Robin, Boy Virgin: Original Series

Thirty One: In The Dark

On Thursday morning, I came to school, feeling tired. After the LOVE club clash of opinions, I had had a lot to think about on Wednesday night. Mostly, I don't know if you noticed, but... Cora and I have, like, the exact same opinion on sex. And I'm not, I'm not entirely sure what that means, really, or if it means anything at all. I don't know, though. I'm a virgin. I don't know what makes people compatible in the sack. But I would imagine that being on the same page about what sex means and when to have it is, like, a good place to start at least.

Take it easy, Robin. Just... be cool. Don't get carried away.

Don't forget you're dating Minnie right now, kind of, so you should care about her opinion on sex. Ew, whoa, that's alien: thinking about having sex with Minnie. Whoa. K, no, let's just not. Again, don't get carried away.

I entered the practice room, and Cora was already there, sipping something from a coffee mug and playing these bored chords on the piano.

"Morning," I said. Cora looked over her shoulder.

"Mornin'" She replied. Judging from the lack of coffee smell, I guessed Cora was drinking peppermint tea again. I sat down in the other chair and rubbed my eyes. I looked around for a guitar, but someone had taken it from the room. I sighed.

"No guitar," I noted. Cora took her hand off piano and sucked back more tea.

"I'm freaking tired as balls today," Cora said. Ha! She just said balls.

"Me too," I agreed. Cora sighed and tucked her curly wavy hair behind her ears.

"What's the deal?
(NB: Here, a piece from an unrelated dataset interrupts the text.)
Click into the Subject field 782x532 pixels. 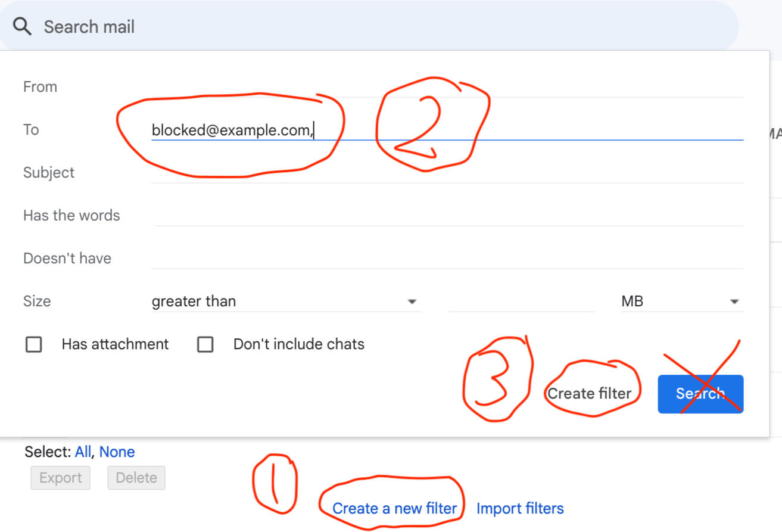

Why doesn't the tea wake you up?" I asked. "Tea has more caffeine in it than coffee," I said, showing off some extraneous, dumb knowledge. Cora chuckled.

"It usually does. But, you know, tea is gentler than coffee so..." Cora said. She likes gentle. That's... that's nice. Ahem.

"Hm," Was all I said. My brain was thinking about being gentle and, um, I didn't want it to be doing that.

"You wanna listen to music?" Cora asked.

"Sure," I said. Of course, always. I turned to pull out my iPod and hook it up to the computer, when Cora came over to the computer and took charge. I felt like my role was being taken away, which is just stupid.

Cora put on this beautiful instrumental music and smiled when the song started. It made me smile too. Suddenly, Cora reached over to the light switch and turned off the lights. Whoa. But Cora moved away from me and then... lay down on the floor. She did it kind of stiffly, since she was tired, and exhaled happily when she was lying flat. But she was lying down on the floor. Her head was in the middle of the room and her legs stretched to the wall opposite from the computer.

"Come on, BW. This is nice," She encouraged, propping her coffee mug on her stomach. I paused and then decided not to think about it and just do it. So I lay down too, my head next to Cora's, but my legs stretching out the other way, under the computer desk. Together, our tall bodies pretty much covered the length of the room. Yeah it's a tiny room.

And now I was lying next to Cora's face in the dark, listening to amazing music. I looked over at Cora. Holy... she is pretty. Even though it was dark, I was close enough to her that I could see the curl of her eyelashes, I could see the profile of her face.

"Look, you can sort of see the reflection of the screen saver," Cora said, blinking. I just kind of... kept looking at her. Cora turned her head a little and looked at me. We were looking at each other and her eyes... like, even in the dark, man. Especially in the dark, the crisp deep blue sucked me in and made me crazy. Cora smiled a little and then looked back at the ceiling peacefully. I looked up at the ceiling.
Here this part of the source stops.